» **SHORT EXERCISE**
Count the lines in the data below that contain the string "Task", with case counting, and reply with that number alone.

» **MATERIAL PROVIDED**
* START *

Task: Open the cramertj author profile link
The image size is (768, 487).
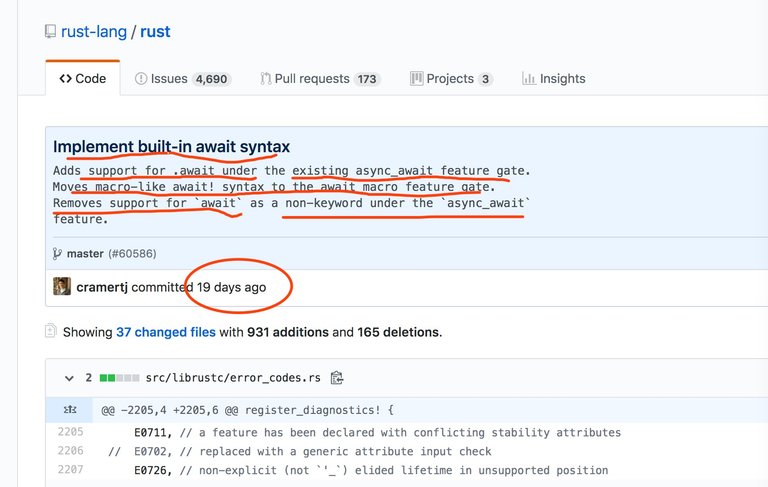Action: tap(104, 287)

* END *
* START *

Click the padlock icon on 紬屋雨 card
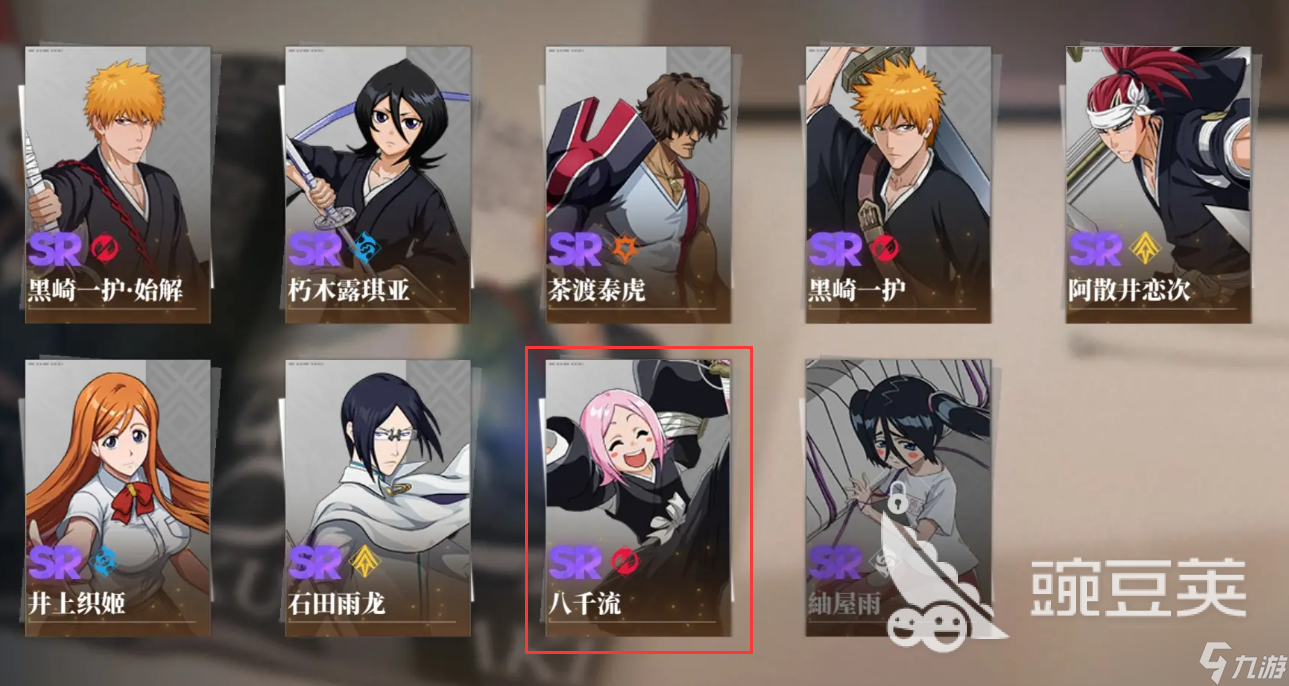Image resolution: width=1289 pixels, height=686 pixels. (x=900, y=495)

* END *
* START *

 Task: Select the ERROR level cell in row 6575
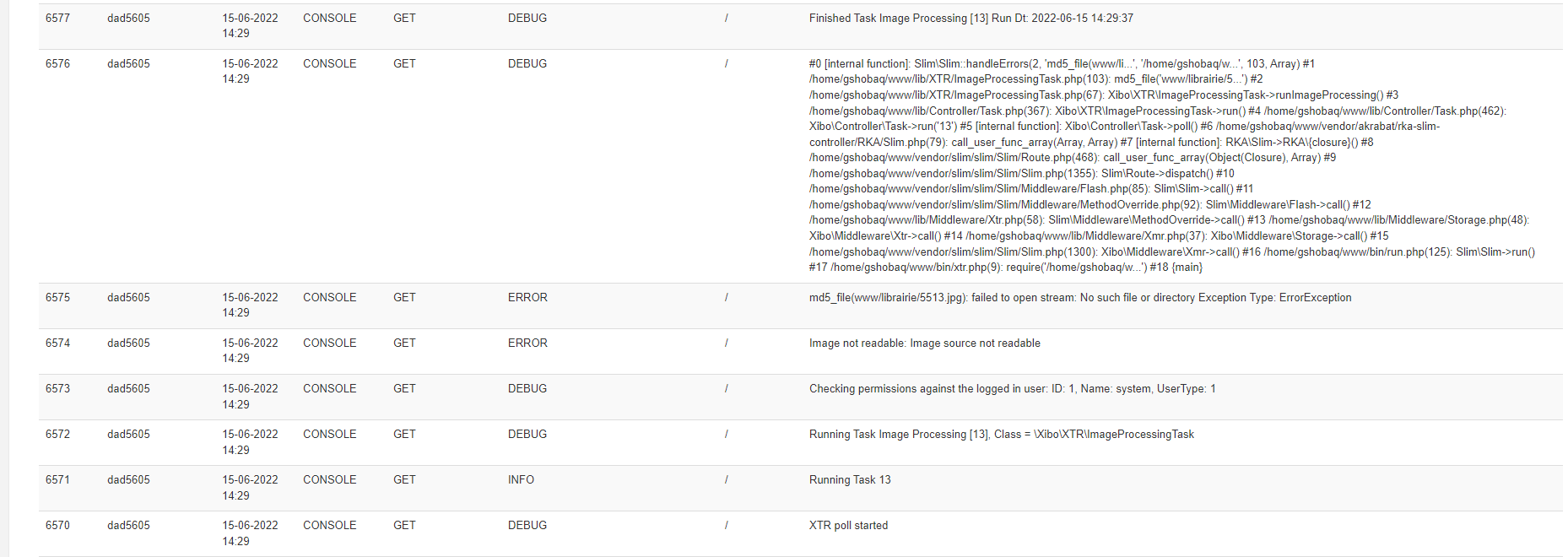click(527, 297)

* END *

» **SOLUTION FOR THIS EXERCISE**
2